Semi-quantitatively scored apical extent of disease predicts change in total lung capacity in patients with systemic sclerosis and early interstitial lung disease.

Abstract

Background

Pulmonary function tests (PFTs) and extent of ILD on HRCT predict mortality in systemic sclerosis associated interstitial lung disease (SSc-ILD). It is not known whether location and type in addition to extent of affected lung parenchyma are associated with PFTs changes.

Methods

SSc patients from a targeted healthcare program were included when PFTs and visually scored concomitant chest HRCT and PFTs at one year follow-up were available. Lung parenchyma of SSc patients was semi-quantitatively scored by visual assessment (reticulation, ground glass opacities, emphysema and disease extent) at five levels from apex to base.
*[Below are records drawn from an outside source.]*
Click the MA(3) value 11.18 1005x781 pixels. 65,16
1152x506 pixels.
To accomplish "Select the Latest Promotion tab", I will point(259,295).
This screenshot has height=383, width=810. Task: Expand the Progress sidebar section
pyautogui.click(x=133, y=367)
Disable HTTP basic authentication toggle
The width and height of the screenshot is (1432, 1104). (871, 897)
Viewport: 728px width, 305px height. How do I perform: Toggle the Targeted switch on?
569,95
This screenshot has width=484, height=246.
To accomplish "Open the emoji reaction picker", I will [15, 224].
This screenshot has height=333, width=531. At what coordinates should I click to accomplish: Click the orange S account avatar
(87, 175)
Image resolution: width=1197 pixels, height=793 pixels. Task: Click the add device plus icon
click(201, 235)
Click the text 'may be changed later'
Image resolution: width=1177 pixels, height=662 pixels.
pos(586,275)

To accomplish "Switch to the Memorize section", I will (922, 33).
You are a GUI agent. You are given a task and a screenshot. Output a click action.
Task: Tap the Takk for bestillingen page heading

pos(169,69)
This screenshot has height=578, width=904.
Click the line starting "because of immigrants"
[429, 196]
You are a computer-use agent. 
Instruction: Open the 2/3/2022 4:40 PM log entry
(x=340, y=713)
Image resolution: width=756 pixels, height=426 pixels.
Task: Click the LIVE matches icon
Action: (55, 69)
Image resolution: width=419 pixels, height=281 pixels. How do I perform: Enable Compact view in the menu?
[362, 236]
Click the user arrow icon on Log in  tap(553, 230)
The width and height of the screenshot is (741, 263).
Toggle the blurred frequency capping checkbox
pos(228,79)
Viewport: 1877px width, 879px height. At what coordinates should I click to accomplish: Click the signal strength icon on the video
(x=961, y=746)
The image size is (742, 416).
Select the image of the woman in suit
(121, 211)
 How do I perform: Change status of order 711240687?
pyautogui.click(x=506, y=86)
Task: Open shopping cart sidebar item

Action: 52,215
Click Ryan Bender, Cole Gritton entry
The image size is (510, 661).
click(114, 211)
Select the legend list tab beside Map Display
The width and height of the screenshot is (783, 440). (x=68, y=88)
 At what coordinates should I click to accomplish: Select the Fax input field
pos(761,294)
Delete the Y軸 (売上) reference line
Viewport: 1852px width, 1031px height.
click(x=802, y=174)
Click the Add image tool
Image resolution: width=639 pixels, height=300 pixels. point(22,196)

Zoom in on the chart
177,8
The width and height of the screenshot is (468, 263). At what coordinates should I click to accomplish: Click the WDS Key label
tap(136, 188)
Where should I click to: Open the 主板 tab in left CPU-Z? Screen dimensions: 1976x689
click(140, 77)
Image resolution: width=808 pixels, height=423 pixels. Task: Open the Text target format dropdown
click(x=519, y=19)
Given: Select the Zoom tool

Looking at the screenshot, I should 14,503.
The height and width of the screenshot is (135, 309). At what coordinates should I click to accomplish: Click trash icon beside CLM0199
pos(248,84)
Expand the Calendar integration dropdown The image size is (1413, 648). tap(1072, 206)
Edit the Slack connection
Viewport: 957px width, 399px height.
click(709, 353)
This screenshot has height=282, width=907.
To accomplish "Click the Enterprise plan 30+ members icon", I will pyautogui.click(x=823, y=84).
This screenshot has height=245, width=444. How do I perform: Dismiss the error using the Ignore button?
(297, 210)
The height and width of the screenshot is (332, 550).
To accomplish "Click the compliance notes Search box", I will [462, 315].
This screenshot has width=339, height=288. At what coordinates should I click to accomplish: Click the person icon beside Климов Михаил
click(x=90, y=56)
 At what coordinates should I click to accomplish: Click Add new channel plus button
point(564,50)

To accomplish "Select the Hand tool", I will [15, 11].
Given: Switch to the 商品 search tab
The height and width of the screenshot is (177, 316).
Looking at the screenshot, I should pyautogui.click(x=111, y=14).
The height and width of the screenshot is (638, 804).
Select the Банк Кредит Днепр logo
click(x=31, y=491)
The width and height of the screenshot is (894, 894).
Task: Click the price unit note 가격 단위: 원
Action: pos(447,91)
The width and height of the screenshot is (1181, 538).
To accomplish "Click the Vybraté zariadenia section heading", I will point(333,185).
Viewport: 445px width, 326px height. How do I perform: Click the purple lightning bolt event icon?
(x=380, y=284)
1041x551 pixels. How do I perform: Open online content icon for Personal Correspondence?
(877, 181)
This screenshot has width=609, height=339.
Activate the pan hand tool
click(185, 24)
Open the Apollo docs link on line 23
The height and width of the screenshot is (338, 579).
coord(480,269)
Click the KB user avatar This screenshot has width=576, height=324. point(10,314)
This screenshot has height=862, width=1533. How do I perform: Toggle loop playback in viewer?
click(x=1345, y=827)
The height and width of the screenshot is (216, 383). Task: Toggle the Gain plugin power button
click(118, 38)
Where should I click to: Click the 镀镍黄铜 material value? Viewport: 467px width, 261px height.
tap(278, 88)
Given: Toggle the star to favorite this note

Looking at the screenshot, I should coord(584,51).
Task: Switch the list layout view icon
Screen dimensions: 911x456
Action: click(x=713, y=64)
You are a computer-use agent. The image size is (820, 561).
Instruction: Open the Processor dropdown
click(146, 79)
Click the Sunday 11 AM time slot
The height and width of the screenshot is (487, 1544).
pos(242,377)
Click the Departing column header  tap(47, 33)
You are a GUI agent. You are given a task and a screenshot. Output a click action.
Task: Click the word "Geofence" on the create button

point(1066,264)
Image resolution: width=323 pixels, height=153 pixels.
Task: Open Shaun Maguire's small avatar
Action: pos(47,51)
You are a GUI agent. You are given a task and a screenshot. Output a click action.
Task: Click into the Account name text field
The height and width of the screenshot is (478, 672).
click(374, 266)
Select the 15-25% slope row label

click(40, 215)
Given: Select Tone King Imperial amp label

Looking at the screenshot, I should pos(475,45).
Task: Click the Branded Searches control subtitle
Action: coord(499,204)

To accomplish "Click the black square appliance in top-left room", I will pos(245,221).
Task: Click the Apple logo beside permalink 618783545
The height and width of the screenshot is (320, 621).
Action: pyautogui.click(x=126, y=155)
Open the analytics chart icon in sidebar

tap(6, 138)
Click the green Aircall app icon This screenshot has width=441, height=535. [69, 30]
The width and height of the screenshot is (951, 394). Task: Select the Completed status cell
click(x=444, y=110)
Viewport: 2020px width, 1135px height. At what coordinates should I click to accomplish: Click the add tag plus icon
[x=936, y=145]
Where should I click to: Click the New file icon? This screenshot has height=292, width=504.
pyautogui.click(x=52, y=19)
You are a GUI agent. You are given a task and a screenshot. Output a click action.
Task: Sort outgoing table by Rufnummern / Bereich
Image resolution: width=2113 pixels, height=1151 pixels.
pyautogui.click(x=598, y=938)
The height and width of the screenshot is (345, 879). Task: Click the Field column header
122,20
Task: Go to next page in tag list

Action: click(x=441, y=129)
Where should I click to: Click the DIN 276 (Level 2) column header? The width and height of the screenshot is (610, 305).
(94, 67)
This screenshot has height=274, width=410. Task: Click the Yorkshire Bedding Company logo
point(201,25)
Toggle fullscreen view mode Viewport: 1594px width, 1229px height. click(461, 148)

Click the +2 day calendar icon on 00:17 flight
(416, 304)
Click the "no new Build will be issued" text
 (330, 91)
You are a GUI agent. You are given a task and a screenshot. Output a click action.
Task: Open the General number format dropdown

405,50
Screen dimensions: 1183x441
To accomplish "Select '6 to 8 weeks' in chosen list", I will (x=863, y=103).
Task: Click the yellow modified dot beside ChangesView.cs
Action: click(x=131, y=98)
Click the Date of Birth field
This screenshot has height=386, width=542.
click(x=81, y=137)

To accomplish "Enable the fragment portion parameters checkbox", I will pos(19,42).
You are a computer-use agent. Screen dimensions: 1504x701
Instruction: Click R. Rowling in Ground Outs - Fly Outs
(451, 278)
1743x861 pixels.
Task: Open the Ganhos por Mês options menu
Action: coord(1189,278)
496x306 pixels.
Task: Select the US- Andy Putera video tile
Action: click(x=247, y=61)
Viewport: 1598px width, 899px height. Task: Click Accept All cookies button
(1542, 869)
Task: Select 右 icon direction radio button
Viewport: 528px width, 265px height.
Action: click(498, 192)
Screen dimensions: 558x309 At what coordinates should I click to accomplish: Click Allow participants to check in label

Regression analysis after linearity check and excluding multicollinearity was used to predict changes in PFT parameters (TLC, total lung capacity; FVC, forced vital capacity; DLCO, diffusion capacity for carbon monoxide).

Results

A total of 185 patients were included (85% female, mean age at first symptoms 40 years). All HRCT variables correlated with PFT parameters cross-sectionally. Disease extent and reticulation at the apices (level 1), reticulation at level 2, disease extent and reticulation at level 3 all correlated significantly with TLC (r 0.151–0.17, p < 0.05). Of these HRCT variables disease extent at level 1 predicted change in TLC (adjusted R² 0.024, p 0.021) and when excluding patients with emphysema or pulmonary hypertension, reticulation at level 3 predicted change in TLC (adjusted R² 0.026, p 0.020).

Conclusions

In patients with systemic sclerosis and lung involvement, disease extent and reticulation at the mid-upper zones predicted change in TLC which may be of clinical importance.